He Qingzu, Li Xiang, Zhong Jinjin, Yang Gen, Han Jiahuai, Shuai Jianwei
Department of Physics National Institute for Data Science in Health and Medicine Xiamen University Xiamen China.
Wenzhou Key Laboratory of Biophysics Wenzhou Institute University of Chinese Academy of Sciences Wenzhou Zhejiang China.
Smart Med. 2024 Aug 27;3(3):e20240014. doi: 10.1002/SMMD.20240014. eCollection 2024 Sep.

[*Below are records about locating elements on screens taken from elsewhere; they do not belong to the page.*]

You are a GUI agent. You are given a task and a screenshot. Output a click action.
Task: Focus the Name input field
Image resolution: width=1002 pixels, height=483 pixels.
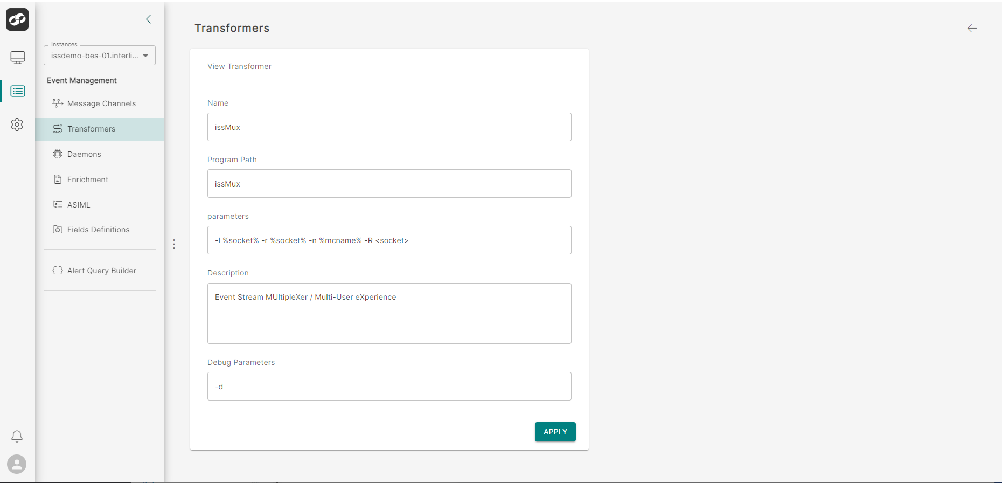coord(389,127)
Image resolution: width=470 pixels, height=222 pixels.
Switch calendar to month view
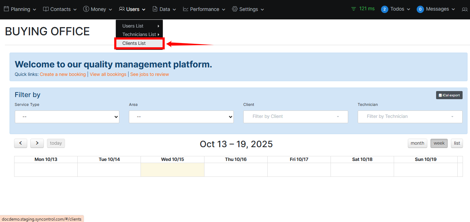click(x=417, y=143)
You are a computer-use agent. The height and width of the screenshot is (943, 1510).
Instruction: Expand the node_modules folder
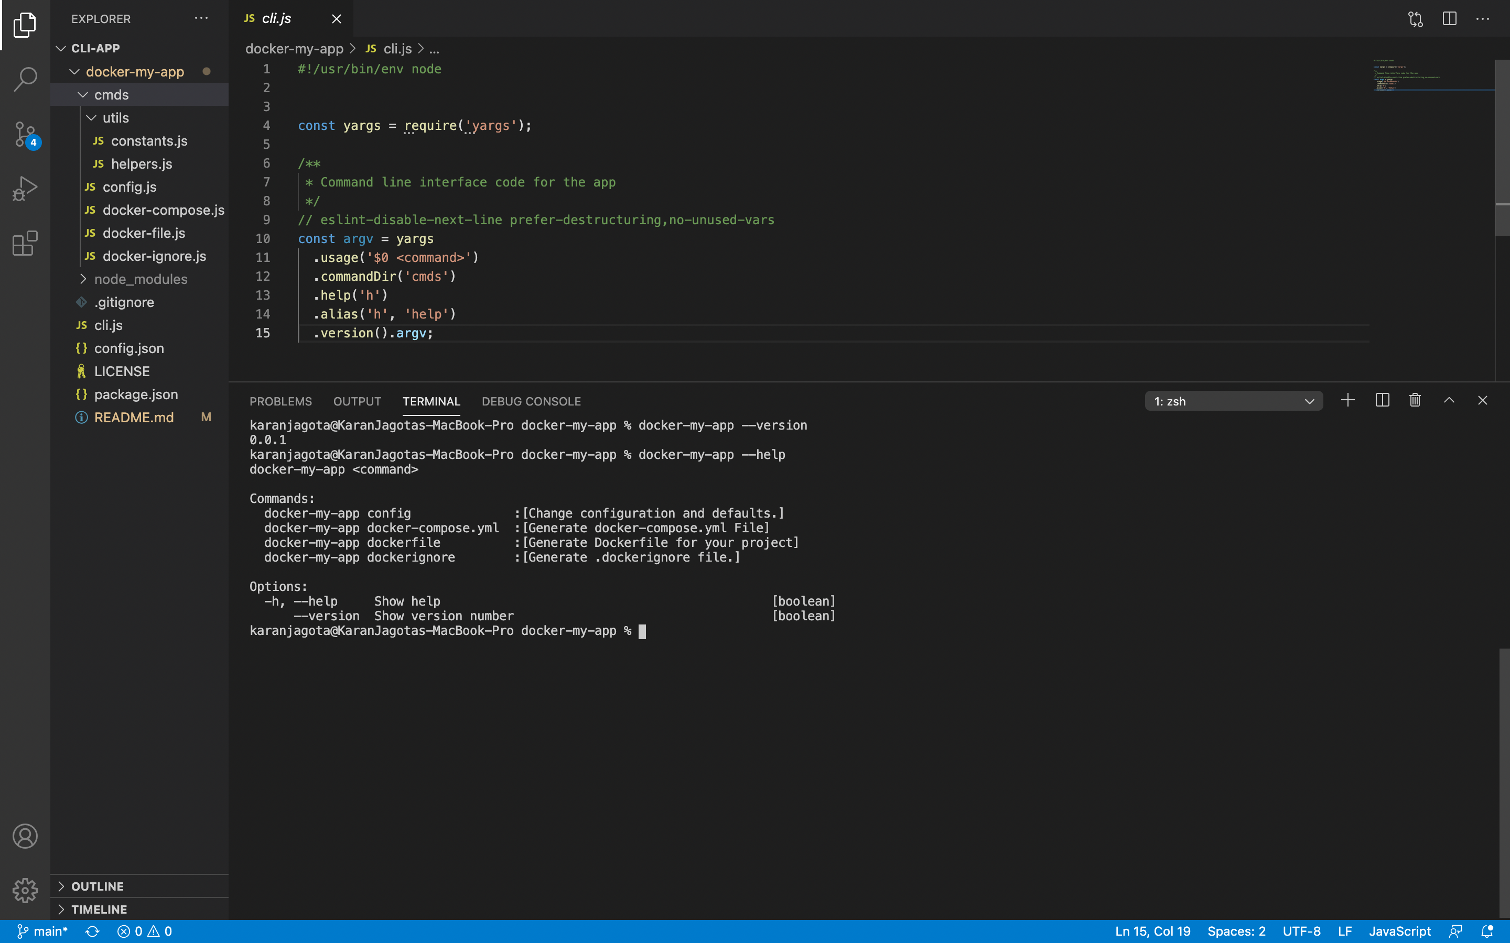click(x=140, y=279)
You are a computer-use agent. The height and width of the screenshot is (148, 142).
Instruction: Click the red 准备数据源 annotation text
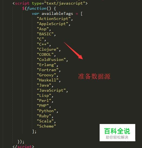(94, 76)
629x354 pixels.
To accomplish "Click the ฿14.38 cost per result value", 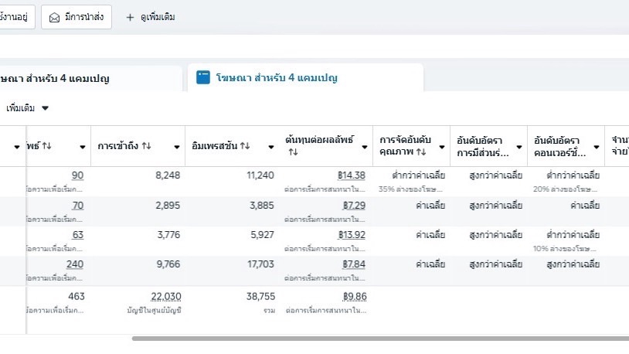I will tap(351, 175).
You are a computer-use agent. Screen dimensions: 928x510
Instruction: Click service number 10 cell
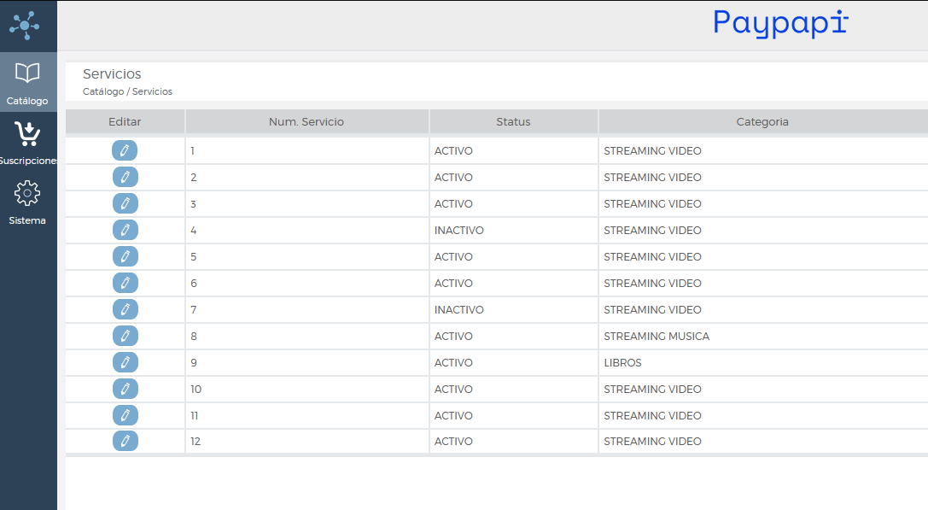click(x=196, y=390)
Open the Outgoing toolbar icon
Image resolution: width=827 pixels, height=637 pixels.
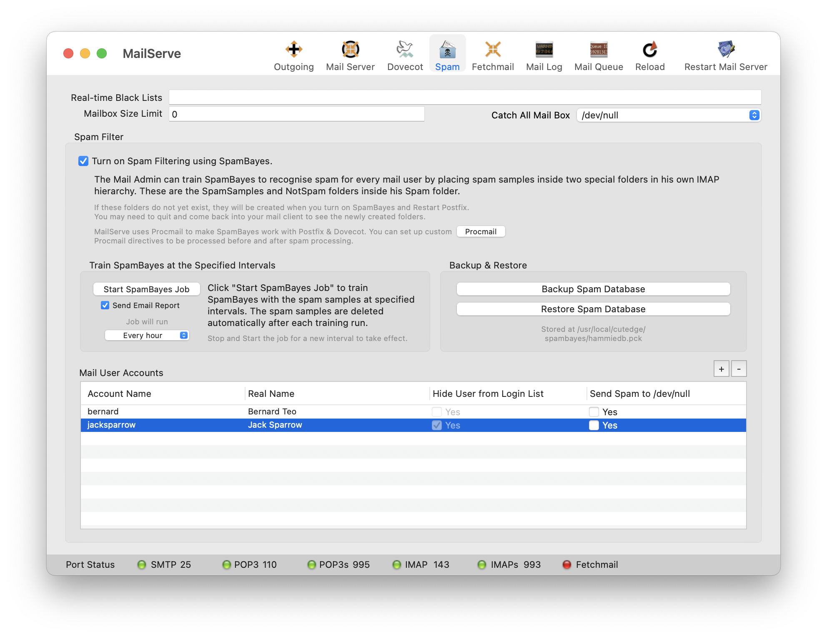click(294, 50)
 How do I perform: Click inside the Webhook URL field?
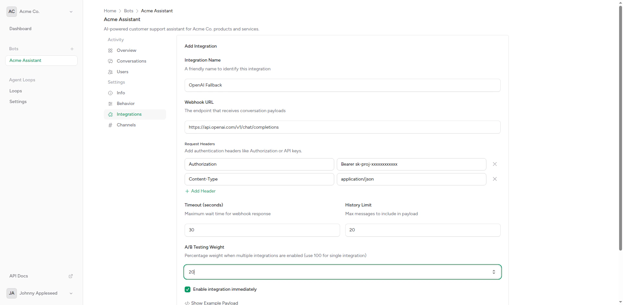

Peptide spectrum matching is the process of linking mass spectrometry data with peptide sequences. An experimental spectrum can match thousands of candidate peptides with variable modifications leading to an exponential increase in candidates. Completing the search within a limited time is a key challenge. Traditional searches expedite the process by restricting peptide mass errors and variable modifications, but this limits interpretive capability. To address this challenge, we propose Dear-PSM, a peptide search engine that supports full database searching. Dear-PSM does not restrict peptide mass errors, matching each spectrum to all peptides in the database and increasing the number of variable modifications per peptide from the conventional 3-20. Leveraging inverted index technology, Dear-PSM creates a high-performance index table of experimental spectra and utilizes deep learning algorithms for peptide validation. Through these techniques, Dear-PSM achieves a speed breakthrough 7 times faster than mainstream search engines on a regular desktop computer, with a remarkable 240-fold reduction in memory consumption. Benchmark test results demonstrate that Dear-PSM, in full database search mode, can reproduce over 90% of the results obtained by mainstream search engines when handling complex mass spectrometry data collected from different species using various instruments. Furthermore, it uncovers a substantial number of new peptides and proteins. Dear-PSM has been publicly released on the GitHub repository https://github.com/jianweishuai/Dear-PSM.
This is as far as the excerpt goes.